# Solving geometry problem, in a triangle, using vectors

P is the middle of the median line from vertex A, of ABC triangle. Q is the point of intersection between lines AC and BP.

• I haven't done any 'hard' geometry problems with vectors, this one isn't similar with those that I did. Didn't get anywhere. – Desperado Aug 24 '15 at 11:26
• For a vector approach, here is a way to start off. WLOG, let $C$ be the origin and $\mathbb {a, b}$ position vectors for the other vertices. Now express $M, P, Q$ in terms of these. Do some work and you will find others helping you along. – Macavity Aug 24 '15 at 11:27

## 3 Answers

Starting you off in more detail....

With $\mathbb{a, b}$ denoting the vertices $A, B$ and $C$ being the Origin, one gets $$\mathbb m = \tfrac12\mathbb b, \quad \mathbb p = \tfrac12(\mathbb{m+a})=\tfrac12\mathbb a+\tfrac14 \mathbb b$$

Now $Q$ is located on the intersection of $\vec{BP} = t\mathbb b+(1-t)\mathbb p$ and $\vec {CA} = s\mathbb a$, so we solve to get $t = -\frac13, s = \frac23$, giving $\mathbb q = \frac23 \mathbb a$.

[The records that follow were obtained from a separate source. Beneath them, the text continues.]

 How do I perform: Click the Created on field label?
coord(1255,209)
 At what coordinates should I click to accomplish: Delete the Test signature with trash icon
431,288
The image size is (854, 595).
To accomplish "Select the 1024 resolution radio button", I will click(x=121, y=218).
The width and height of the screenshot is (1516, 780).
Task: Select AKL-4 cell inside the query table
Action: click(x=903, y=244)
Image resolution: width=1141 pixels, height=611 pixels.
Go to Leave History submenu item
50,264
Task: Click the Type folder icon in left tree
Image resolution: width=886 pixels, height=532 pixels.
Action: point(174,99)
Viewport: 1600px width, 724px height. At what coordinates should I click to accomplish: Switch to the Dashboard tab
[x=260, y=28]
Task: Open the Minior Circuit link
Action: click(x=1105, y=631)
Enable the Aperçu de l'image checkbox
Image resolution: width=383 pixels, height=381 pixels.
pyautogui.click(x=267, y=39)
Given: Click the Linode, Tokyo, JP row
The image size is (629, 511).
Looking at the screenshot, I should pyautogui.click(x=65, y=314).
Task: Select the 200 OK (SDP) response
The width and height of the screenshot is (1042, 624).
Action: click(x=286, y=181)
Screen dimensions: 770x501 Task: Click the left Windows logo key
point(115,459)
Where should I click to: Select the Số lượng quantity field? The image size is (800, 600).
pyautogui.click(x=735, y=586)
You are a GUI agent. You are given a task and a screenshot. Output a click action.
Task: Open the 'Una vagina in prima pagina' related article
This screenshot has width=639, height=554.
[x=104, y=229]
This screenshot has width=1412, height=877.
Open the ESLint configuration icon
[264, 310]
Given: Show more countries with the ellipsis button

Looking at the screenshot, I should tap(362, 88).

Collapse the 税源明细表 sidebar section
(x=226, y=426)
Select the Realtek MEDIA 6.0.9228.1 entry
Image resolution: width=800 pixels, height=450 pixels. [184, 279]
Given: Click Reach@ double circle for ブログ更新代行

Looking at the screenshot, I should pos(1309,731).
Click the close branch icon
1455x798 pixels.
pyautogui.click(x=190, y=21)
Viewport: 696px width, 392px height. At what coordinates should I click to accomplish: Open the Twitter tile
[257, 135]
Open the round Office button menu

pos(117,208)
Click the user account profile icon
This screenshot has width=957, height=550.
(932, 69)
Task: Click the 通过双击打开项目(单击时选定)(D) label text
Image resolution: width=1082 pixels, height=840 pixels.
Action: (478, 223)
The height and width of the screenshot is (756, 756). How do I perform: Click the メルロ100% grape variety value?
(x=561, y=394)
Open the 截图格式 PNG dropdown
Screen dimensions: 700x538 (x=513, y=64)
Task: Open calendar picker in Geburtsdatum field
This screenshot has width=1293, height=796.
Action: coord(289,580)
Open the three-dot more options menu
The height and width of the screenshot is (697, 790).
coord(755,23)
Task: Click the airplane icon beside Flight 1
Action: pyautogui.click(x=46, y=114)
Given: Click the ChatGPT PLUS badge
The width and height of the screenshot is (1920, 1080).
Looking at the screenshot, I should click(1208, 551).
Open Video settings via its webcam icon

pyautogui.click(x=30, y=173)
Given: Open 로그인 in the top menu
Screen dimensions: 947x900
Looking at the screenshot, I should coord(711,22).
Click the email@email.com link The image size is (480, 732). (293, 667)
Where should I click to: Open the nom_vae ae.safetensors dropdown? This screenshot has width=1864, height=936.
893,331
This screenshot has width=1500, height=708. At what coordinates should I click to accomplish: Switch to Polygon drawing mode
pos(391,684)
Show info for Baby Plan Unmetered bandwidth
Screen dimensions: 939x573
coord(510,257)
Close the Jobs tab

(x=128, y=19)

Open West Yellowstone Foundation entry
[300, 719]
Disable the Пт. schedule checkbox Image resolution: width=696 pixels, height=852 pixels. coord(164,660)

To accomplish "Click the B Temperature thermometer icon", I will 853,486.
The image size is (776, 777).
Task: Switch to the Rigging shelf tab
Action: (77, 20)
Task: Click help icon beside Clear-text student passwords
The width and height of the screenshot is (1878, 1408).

Actually, we have all that is needed to answer the questions by now...

Let $\vec a=\vec{CA},\vec b=\vec{CB}$. Then, we have $$\vec{CM}=\frac 12\vec b$$$$\vec{CP}=\frac 12\vec{CA}+\frac 12\vec{CM}=\frac 12\vec a+\frac 14\vec b\tag 1$$

Also, setting $QC:AQ=s:1-s,BP:PQ=t:1-t$ gives

$$\vec{CP}=t\vec{CQ}+(1-t)\vec{CB}=ts\vec a+(1-t)\vec b\tag2$$

Now comparing $(2)$ with $(1)$ will give you the answer.

Hint:

Part 1: Apply Menelaus' theorem on triangle $AMC$ and line $BPQ$.

Part 2: Apply Menelaus' theorem on triangle $BCQ$ and line $APM$ (needs the answer form part 1).

I'm giving only hints but you should be able to figure it out after learning the theorem (you will learn more!). If you need further help, feel free to comment.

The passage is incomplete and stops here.